Exercise =
Reproduce the listing below line for line, without altering any text, and leave out the pictures.

Data records =
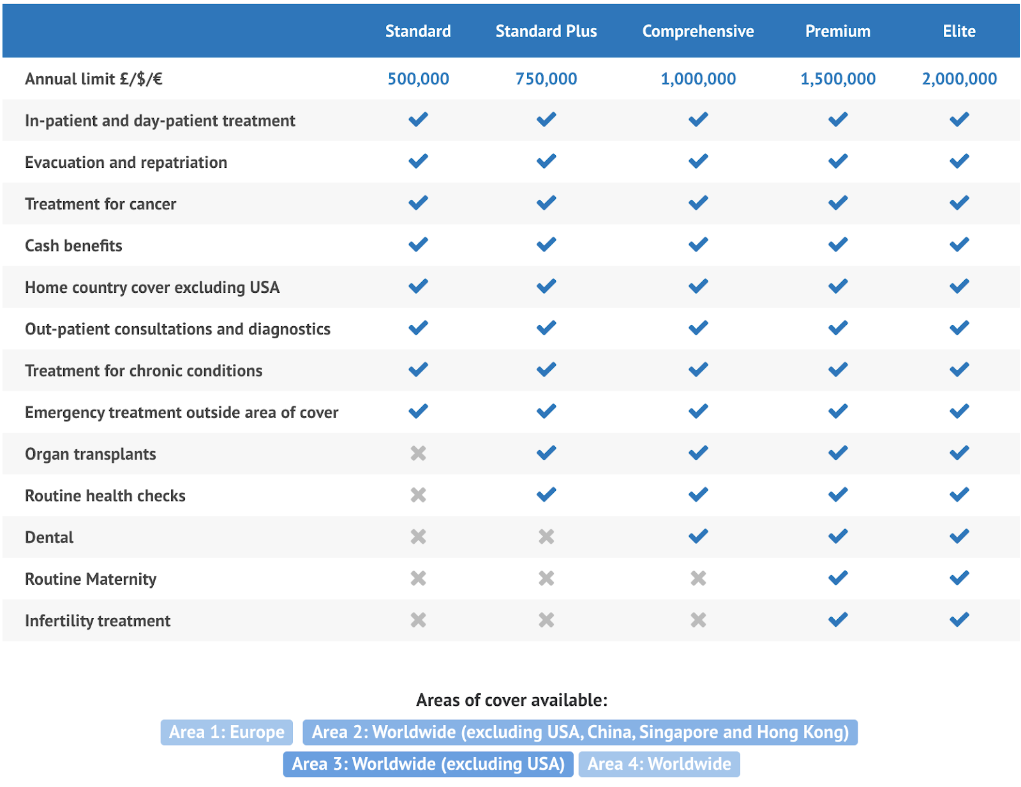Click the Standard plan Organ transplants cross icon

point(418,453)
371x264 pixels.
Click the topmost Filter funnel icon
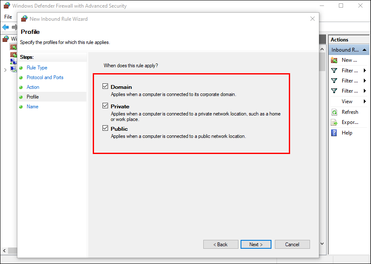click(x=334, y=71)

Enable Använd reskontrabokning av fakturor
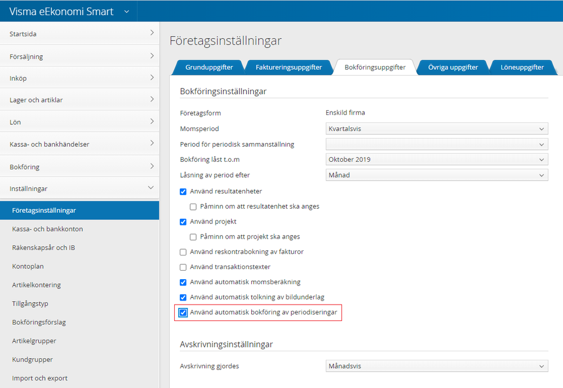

Response to this task =
Click the Standard plan Organ transplants cross icon

point(418,453)
371x264 pixels.
Click the topmost Filter funnel icon
click(x=334, y=71)

Enable Använd reskontrabokning av fakturor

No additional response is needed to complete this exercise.